[Collected data entries]
::::::

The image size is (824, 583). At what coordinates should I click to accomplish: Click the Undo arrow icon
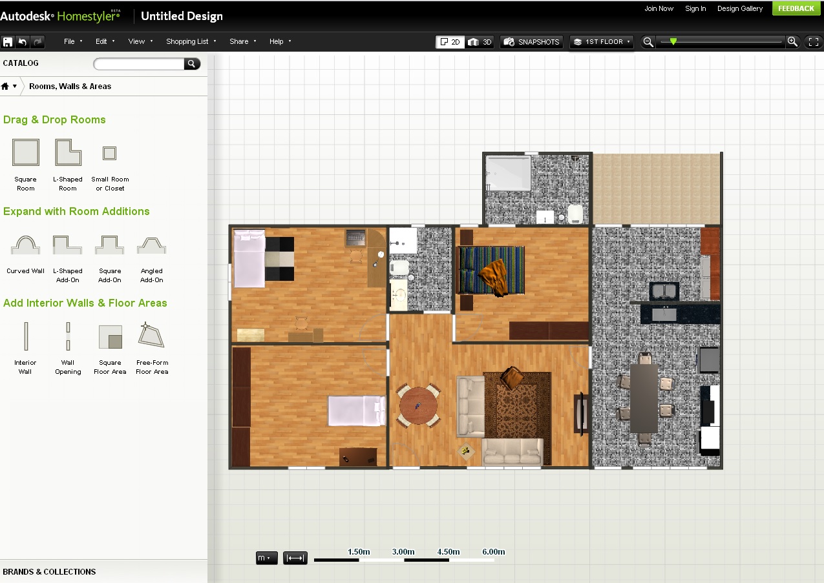pos(23,42)
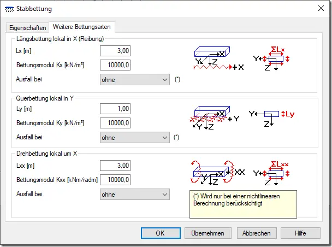Click the ΣLxx cross-section diagram
This screenshot has width=332, height=247.
[271, 173]
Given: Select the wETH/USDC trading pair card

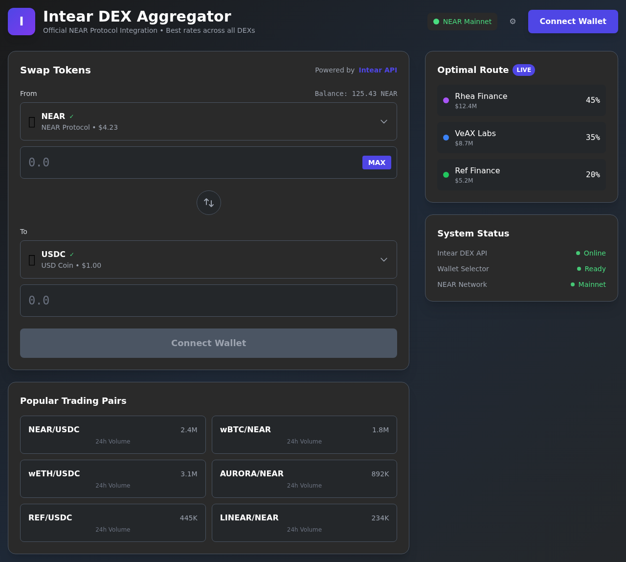Looking at the screenshot, I should [x=112, y=478].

::::::

Leave the pictures out and output the rest of the data word for word.

The image size is (824, 583). At what coordinates should I click to accomplish: Click the Undo arrow icon
pos(23,42)
Click the ΣLxx cross-section diagram
This screenshot has width=332, height=247.
[271, 173]
Given: Select the wETH/USDC trading pair card

Looking at the screenshot, I should [x=112, y=478].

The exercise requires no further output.